# what light source for book reading , less light reflection



## herbeapuce (Jun 30, 2010)

HI.
maybe someone here would know this... What would be the best light source for reading . I mean bedtime I read my book ( I know I know ,there are others things to do in a...:laughing: ) and I find I get too much reflection, specially books with images. so would led be better? or compact fluo? right now I have a low voltage halo...
what do you think ?
TIA
stef


----------



## Burgess (Aug 29, 2011)

Why is this post in a Forum called* Transportation Lighting* ? ? ?


Is this a Recreational Vehicle ? ? ?



_


----------



## Illum (Aug 29, 2011)

I still use my Zebralight H50 for this, but too bad the light is discontinued.
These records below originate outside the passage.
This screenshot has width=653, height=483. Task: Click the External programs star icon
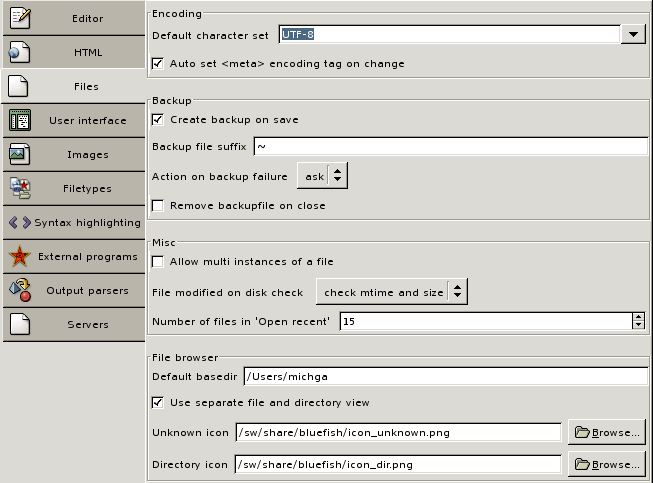point(20,256)
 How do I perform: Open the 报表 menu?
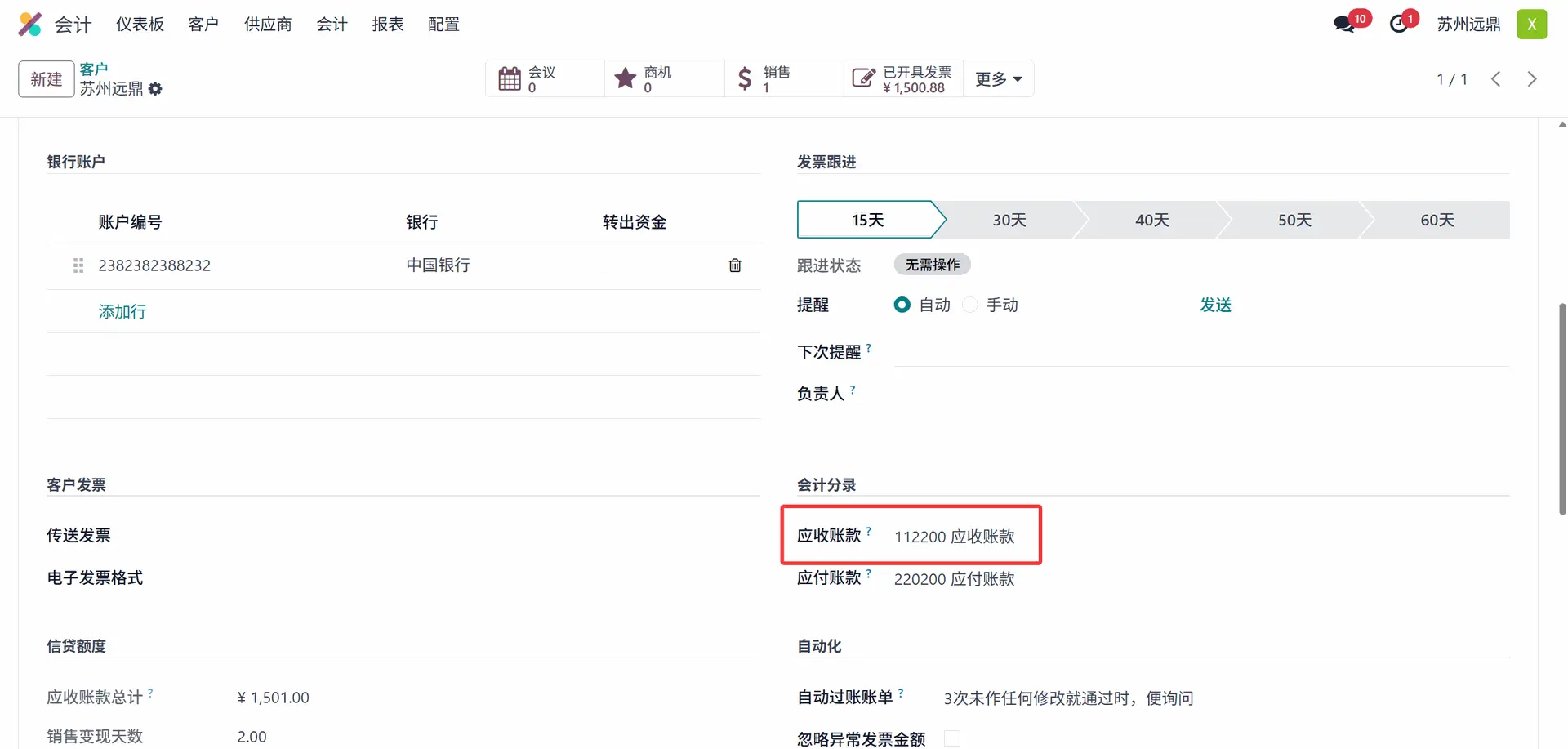pyautogui.click(x=388, y=25)
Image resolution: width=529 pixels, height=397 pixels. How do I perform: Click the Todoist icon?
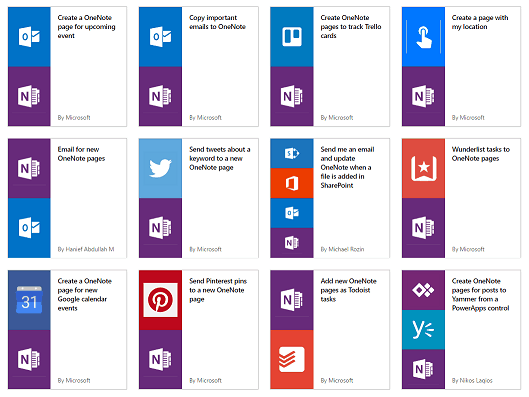(x=291, y=359)
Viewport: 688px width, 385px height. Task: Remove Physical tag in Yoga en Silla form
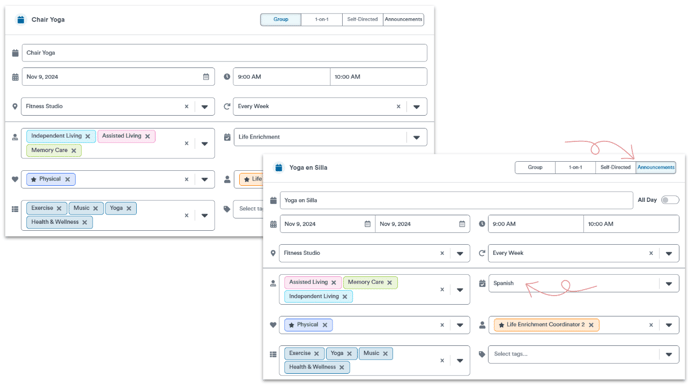[x=325, y=325]
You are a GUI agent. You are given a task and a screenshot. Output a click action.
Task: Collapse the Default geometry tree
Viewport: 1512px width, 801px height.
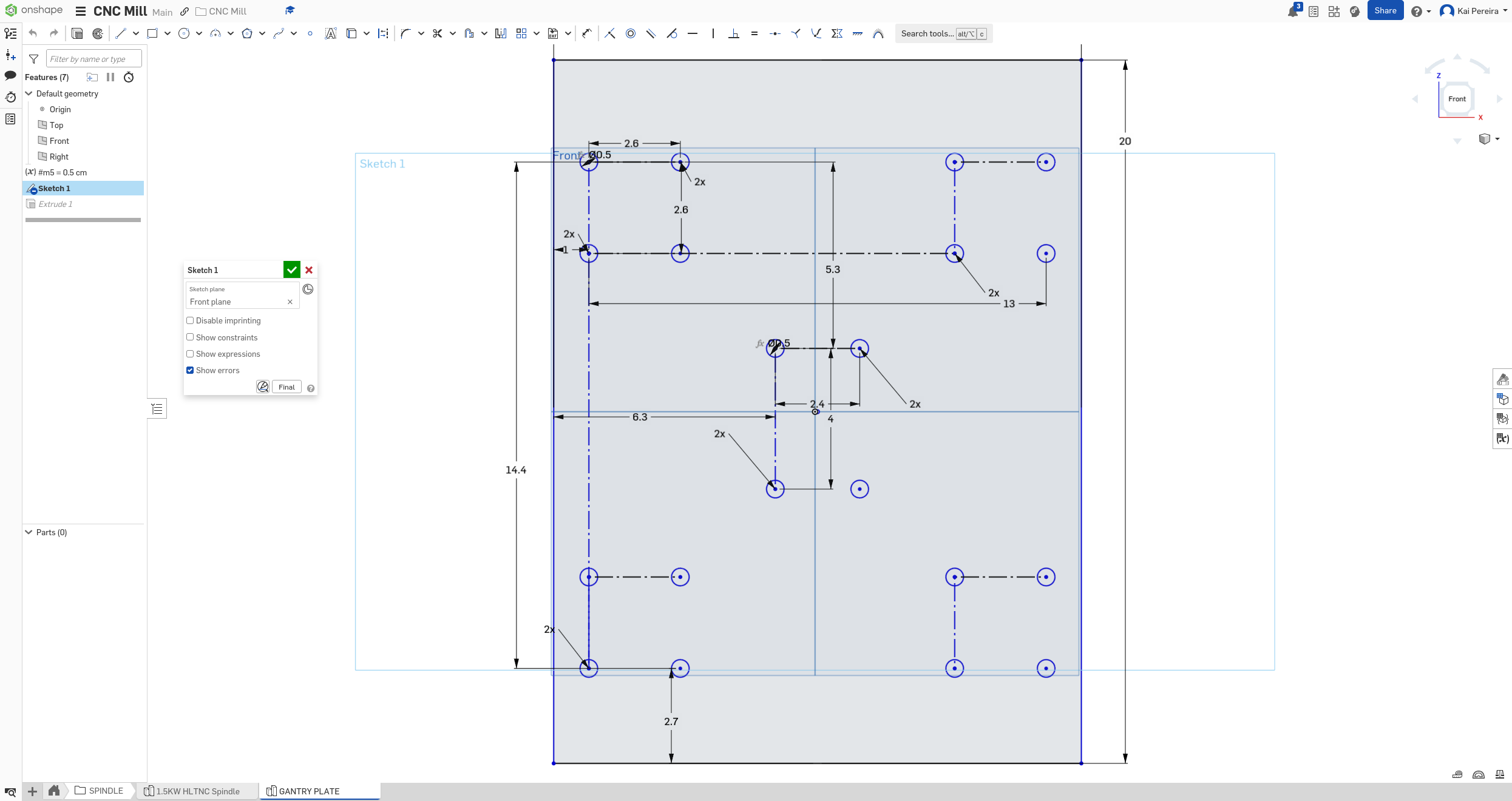[29, 93]
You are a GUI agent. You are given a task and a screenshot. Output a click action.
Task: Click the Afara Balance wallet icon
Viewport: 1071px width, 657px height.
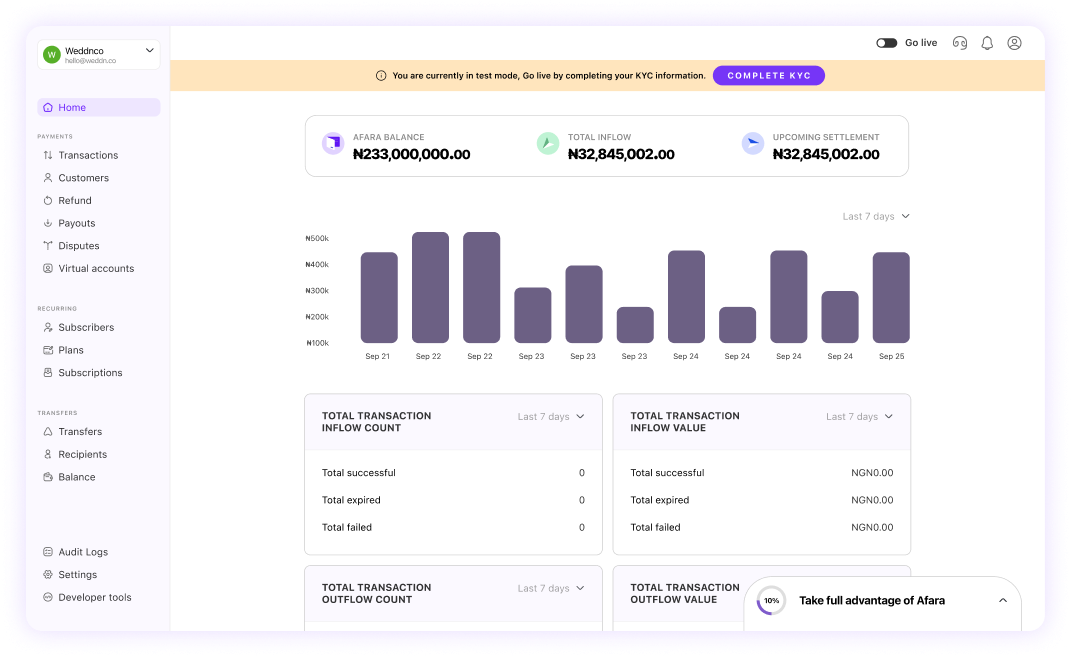tap(332, 144)
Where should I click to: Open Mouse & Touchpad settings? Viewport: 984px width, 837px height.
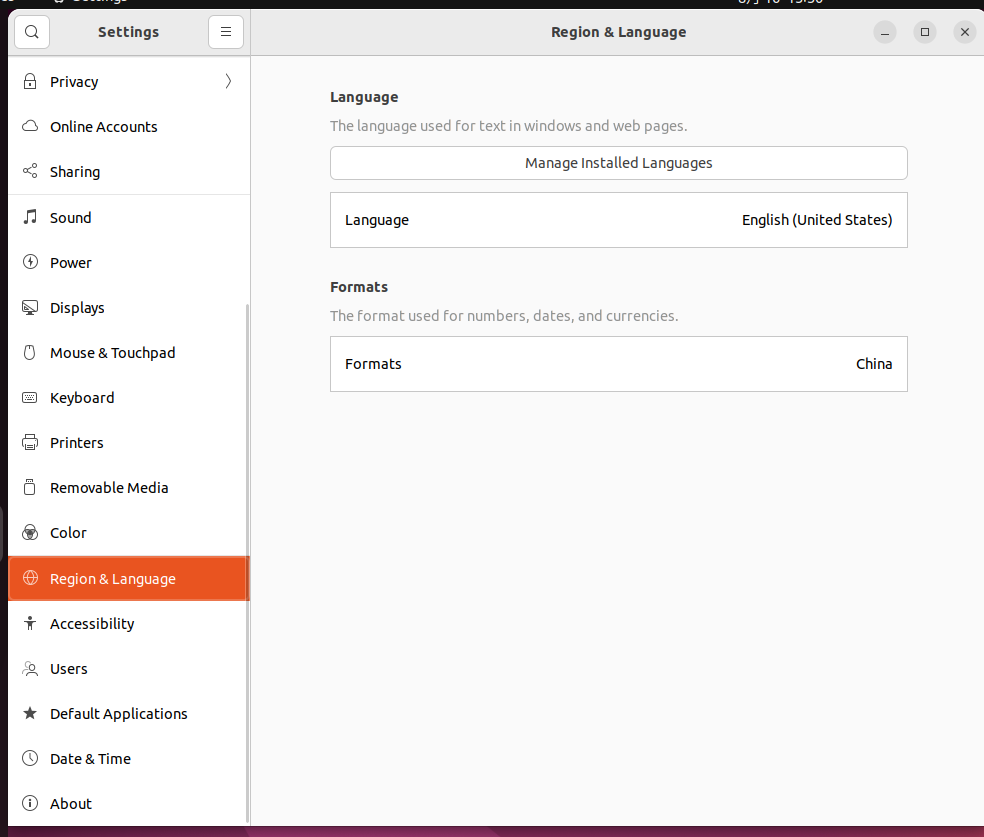[112, 353]
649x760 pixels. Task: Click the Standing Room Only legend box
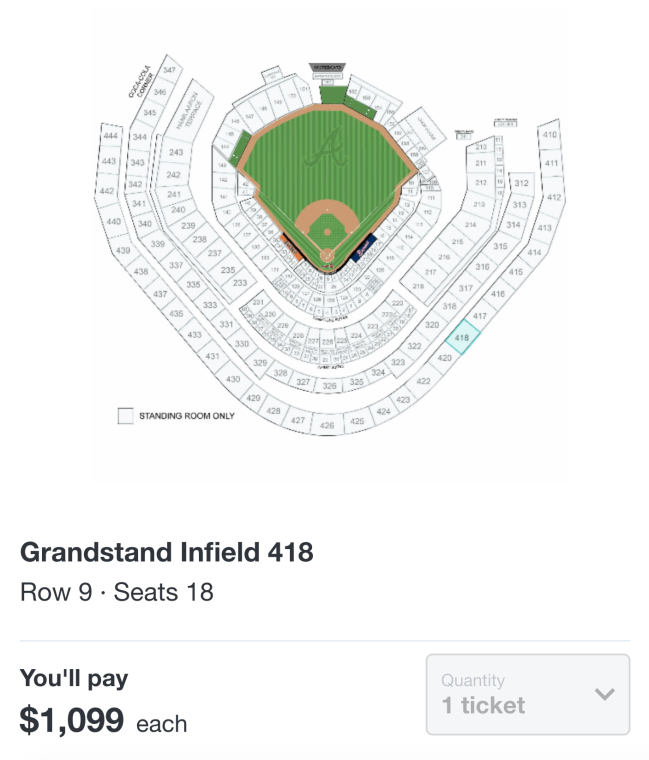pos(125,416)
I have since built a mains operated light that works the same way as the zebralight, only it uses a XPG hi-CRI over an XRE Q5 cool white and its driven at 1A.


----------



## NeonLights (Aug 30, 2011)

I work nights, so I get to bed around 4am, when my wife is fast asleep. I usually read for 1/2 hour or more every night before falling asleep, and can't use anything too bright or distracting, or my wife would wake up. What I've used for the last 5+ years, is a headlamp with low output red LED's. I've got a couple of different ones I use, and with rechargeable batteries, I only have to recharge them every couple of months. The output is best when they have started to run down a bit, on fresh batteries, it is a little too bright.


----------



## varuscelli (Sep 7, 2011)

Burgess said:


> Why is this post in a Forum called* Transportation Lighting* ? ? ?
> 
> 
> Is this a Recreational Vehicle ? ? ?
> ...


 
Books are often vehicles to transport the reader to different times and places. In that context, a relatively low output lamp like a ZebraLight H501w would serve as good transportation lighting. (I mean, that's what I _heard_, anyway...) 

Lighting for books that transport the reader to different "times" might actually need to be couched under the Time Travel Lighting forum, though. But I'd still go with something like the H501w.


----------